Me, "With OPEC's deal to reduce Oil exporting to prop up the price of a barrel of oil they have inadvertently helped U.S. Shale Oil drillers, (Frackers). I have written about this previously. With the conclusion being that even as OPEC tries to save itself by increasing the price of Oil, U.S. production may surge. Why is this important? Any increase in Oil production here in the U.S. helps increase energy jobs and can led to lower prices at the U.S. pump if not around the world as OPEC's cut is balanced out. The problem becomes what will OPEC do about this? They tried to drive U.S. Oil Frackers out of business by lowering the cost of oil. With that not working, Frackers just stopped drilling and waited OPEC out, more curtailing of production may be hotly debated at future OPEC meetings. Since most of the OPEC countries did not want to cut production, the future of oil price is in question. Whatever happens, oil production will continue to be a speculators market."
From article, "Shale Specter Haunts OPEC’s Feast as Oil Seen Rallying Into 2017"
“OPEC is aiming for a much-needed lift to the oil price, given the stretched fiscal balance sheets of every producing nation,” said Ed Morse, head of commodities research at Citigroup. “The question really should be what happens afterwards -- how fast is U.S. shale going to come back?”
At 8.8 million barrels a day, the U.S. is already pumping almost as much crude as two years ago, with just a third of the rigs it operated at the peak, data from Baker Hughes Inc. and the Energy Information Administration show. Since May, drillers have added about 200 rigs, taking advantage of rising prices as talk of an OPEC supply cut circulated.

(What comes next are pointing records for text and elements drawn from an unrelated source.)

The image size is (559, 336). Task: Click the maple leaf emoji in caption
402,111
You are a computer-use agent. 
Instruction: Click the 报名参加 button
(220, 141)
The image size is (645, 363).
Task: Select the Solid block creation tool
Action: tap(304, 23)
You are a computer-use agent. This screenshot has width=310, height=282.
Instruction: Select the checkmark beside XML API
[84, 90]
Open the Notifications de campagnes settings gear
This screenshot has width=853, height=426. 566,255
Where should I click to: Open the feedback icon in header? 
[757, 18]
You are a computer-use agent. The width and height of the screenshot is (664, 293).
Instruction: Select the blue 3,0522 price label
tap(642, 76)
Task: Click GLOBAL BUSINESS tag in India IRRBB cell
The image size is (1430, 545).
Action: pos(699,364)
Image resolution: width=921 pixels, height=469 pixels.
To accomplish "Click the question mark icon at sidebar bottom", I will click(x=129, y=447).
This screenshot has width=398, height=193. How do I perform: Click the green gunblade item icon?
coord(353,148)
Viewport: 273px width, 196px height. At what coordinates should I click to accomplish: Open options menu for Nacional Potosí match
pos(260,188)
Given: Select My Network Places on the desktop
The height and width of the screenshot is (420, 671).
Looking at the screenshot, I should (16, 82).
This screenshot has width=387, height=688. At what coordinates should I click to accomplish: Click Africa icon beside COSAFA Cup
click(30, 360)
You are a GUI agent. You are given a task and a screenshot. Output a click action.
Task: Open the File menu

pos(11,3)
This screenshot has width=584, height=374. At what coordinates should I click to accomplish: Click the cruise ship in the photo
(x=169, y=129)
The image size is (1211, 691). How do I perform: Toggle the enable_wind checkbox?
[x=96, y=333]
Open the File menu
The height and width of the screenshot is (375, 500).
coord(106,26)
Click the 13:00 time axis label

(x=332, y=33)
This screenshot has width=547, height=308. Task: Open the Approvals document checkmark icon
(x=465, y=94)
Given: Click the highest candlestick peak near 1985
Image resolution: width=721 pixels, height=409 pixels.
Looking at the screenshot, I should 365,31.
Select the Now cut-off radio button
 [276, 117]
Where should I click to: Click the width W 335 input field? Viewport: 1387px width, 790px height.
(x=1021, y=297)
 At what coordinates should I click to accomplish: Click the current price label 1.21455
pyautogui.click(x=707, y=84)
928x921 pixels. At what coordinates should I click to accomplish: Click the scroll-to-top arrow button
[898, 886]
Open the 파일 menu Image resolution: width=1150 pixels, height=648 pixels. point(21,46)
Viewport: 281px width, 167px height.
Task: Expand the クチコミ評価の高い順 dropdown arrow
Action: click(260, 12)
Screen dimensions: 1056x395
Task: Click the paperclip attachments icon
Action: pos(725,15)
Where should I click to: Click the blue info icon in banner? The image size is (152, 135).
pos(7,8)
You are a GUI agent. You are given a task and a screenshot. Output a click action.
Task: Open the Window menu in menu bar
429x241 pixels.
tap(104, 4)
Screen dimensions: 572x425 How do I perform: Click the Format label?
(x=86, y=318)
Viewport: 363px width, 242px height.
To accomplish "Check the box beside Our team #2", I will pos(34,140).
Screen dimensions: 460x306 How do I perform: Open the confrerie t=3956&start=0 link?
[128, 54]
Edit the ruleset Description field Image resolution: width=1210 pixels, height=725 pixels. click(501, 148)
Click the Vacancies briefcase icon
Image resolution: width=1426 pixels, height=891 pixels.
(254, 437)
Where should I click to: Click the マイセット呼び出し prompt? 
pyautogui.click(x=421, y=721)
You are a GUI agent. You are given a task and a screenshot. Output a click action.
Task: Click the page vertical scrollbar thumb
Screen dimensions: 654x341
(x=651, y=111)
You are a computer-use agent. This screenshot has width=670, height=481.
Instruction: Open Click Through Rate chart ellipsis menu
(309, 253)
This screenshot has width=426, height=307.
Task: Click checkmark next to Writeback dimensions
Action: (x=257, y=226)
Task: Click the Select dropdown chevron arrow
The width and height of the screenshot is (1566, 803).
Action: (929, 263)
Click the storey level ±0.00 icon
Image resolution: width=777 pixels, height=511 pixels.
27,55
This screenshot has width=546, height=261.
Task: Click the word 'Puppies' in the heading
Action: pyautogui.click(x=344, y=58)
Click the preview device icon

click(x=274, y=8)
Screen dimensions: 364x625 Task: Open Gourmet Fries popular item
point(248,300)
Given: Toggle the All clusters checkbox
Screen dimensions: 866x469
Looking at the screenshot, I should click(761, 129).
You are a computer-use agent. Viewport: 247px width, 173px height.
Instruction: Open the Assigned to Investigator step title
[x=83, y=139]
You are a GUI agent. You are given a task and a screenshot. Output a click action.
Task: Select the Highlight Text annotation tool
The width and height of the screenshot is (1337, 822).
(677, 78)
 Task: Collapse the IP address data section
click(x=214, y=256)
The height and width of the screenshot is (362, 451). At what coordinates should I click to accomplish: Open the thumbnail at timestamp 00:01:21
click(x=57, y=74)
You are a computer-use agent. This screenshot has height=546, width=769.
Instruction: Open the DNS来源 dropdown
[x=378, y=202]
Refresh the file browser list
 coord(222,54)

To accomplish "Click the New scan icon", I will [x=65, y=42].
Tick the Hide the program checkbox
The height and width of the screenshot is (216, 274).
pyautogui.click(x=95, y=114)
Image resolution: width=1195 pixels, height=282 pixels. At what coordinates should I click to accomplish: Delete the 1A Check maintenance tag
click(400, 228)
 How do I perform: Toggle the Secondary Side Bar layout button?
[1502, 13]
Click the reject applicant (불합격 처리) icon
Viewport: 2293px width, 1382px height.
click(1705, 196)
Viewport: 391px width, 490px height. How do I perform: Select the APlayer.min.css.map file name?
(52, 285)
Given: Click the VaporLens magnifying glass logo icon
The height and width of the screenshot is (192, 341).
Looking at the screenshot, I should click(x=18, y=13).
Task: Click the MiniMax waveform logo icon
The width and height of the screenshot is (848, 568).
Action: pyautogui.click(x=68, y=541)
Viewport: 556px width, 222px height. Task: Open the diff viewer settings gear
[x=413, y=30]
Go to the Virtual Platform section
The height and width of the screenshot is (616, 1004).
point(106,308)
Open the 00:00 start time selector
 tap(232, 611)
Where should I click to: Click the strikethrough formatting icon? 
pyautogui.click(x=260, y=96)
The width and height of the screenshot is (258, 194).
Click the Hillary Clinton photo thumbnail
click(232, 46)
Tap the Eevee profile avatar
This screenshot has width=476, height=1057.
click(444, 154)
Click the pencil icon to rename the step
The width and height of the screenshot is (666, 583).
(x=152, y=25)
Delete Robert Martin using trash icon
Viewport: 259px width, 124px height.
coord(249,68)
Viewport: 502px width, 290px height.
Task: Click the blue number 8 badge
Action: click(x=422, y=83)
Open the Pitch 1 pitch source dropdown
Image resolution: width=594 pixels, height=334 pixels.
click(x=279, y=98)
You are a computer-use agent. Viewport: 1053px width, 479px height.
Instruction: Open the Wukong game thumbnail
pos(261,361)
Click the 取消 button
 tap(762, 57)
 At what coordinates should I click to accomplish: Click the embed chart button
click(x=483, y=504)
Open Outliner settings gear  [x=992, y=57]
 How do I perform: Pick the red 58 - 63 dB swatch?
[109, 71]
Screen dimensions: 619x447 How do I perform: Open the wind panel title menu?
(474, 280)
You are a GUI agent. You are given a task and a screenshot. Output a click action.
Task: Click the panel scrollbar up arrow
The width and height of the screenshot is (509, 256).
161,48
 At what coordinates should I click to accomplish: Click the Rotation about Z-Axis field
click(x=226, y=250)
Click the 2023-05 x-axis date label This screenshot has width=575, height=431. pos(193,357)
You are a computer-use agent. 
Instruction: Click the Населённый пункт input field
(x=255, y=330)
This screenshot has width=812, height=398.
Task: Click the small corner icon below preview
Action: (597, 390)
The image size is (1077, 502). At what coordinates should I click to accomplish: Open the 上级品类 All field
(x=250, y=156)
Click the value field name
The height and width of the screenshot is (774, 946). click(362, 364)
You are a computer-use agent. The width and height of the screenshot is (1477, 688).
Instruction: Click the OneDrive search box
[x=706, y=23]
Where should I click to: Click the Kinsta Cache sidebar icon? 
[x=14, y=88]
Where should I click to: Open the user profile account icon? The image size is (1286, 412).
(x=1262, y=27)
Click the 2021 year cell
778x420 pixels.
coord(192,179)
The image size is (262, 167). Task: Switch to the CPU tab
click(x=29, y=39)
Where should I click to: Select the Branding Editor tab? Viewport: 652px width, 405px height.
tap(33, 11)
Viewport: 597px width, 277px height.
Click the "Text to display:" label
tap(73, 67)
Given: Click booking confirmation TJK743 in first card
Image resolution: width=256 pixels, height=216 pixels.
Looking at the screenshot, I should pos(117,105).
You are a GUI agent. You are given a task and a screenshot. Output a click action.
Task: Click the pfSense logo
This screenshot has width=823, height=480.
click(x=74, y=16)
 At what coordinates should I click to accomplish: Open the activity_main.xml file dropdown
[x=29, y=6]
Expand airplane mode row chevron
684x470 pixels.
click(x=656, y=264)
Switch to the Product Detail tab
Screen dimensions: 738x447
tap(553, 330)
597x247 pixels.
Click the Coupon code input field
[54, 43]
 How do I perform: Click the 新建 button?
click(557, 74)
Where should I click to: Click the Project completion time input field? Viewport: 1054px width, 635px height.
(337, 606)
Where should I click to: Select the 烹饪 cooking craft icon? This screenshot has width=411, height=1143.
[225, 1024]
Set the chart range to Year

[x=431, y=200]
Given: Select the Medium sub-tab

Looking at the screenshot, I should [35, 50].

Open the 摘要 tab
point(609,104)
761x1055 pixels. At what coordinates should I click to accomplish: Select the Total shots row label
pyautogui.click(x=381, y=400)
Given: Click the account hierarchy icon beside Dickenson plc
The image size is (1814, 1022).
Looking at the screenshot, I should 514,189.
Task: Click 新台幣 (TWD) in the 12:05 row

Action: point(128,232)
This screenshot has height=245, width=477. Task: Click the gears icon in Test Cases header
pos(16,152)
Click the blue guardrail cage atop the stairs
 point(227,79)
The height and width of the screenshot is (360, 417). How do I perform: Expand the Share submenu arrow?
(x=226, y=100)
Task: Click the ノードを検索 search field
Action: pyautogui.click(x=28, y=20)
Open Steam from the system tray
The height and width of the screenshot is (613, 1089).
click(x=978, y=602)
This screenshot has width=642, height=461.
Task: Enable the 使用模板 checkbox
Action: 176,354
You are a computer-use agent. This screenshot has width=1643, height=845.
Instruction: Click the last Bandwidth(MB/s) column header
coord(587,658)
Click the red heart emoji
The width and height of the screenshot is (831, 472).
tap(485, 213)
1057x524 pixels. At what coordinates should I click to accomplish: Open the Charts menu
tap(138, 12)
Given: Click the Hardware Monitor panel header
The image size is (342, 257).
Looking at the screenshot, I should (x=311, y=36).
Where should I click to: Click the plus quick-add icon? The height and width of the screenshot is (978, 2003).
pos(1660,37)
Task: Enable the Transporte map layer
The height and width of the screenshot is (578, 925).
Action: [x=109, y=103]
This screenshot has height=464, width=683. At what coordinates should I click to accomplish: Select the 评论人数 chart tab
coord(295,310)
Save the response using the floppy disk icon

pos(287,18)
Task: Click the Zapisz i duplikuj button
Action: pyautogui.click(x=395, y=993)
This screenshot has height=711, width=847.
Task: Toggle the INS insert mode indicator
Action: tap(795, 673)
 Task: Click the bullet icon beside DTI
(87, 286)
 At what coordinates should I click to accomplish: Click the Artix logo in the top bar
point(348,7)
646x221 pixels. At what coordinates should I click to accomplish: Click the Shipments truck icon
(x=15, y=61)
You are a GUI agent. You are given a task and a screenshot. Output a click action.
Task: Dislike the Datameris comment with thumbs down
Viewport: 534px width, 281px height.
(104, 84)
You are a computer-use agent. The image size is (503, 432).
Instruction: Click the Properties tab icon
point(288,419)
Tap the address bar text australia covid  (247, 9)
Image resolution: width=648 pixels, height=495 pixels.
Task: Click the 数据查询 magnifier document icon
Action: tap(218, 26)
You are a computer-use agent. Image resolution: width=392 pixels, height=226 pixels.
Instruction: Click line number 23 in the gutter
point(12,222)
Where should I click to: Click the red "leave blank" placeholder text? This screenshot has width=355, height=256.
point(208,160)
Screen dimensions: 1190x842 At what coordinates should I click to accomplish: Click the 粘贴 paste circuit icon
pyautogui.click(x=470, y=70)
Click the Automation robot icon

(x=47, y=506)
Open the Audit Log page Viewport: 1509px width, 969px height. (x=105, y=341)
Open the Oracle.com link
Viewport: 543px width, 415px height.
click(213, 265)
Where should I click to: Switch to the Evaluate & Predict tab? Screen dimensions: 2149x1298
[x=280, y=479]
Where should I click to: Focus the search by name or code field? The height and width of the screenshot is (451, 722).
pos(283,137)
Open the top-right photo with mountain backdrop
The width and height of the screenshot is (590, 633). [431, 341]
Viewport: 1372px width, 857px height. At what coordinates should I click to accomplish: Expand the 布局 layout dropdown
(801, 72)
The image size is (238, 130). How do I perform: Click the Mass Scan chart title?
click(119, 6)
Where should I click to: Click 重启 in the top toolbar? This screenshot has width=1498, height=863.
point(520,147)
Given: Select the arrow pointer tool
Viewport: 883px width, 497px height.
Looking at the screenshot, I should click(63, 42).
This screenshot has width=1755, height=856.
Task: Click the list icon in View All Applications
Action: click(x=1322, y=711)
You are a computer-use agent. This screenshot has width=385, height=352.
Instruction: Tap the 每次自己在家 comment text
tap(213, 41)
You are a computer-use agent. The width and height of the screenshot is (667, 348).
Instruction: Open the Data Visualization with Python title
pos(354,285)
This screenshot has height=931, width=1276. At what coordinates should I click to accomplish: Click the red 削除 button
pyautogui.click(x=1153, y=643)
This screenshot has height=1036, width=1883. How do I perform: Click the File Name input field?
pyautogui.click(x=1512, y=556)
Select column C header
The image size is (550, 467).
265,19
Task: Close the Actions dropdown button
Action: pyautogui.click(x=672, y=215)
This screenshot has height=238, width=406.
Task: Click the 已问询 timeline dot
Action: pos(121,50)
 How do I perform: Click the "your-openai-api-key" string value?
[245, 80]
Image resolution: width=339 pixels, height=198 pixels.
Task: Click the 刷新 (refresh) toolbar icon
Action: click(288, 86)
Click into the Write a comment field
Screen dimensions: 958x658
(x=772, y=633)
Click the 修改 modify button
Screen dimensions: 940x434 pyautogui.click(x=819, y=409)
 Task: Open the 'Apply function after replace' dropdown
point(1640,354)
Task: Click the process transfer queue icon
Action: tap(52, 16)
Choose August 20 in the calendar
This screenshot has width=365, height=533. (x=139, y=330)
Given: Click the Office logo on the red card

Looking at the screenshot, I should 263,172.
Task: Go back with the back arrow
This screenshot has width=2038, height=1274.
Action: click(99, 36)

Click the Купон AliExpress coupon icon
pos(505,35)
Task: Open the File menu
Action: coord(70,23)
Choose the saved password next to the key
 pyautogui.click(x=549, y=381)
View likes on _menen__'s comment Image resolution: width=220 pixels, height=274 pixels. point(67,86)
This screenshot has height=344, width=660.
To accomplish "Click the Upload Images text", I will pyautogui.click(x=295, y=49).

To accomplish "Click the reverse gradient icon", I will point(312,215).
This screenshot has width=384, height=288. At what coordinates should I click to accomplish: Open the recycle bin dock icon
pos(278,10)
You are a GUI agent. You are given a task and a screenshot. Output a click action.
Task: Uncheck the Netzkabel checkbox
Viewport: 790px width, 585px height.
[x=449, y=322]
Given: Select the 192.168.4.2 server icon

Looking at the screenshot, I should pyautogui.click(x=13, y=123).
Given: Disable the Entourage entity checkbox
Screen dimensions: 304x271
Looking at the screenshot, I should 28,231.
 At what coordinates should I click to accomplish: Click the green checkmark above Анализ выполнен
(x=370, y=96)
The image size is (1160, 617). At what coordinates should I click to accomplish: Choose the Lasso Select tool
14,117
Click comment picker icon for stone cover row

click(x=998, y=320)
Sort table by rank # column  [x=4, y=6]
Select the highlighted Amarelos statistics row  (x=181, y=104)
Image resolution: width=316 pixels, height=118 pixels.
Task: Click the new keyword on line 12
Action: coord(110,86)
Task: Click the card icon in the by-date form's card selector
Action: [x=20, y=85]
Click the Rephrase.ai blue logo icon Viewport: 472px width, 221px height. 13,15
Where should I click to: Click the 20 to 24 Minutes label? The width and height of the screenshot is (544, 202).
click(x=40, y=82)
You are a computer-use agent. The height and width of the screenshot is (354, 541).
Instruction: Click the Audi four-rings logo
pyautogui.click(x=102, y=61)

After three years of turmoil, there are already signs of a rebirth in America’s shale fields as prices have risen and stabilized at around $50. If they jump by another $10, shale output that’s now at 4.5 million barrels a day could quickly rise by 500,000 barrels, Citigroup’s Morse wrote in a Dec. 22 research note.
A bigger boost in prices could mean a million-barrel shale surge from the U.S., Macquarie Research analysts Vikas Dwivedi and Walt Chancellor noted in a Dec. 12 report to clients. That would all but obliterate the cuts OPEC agreed to in November.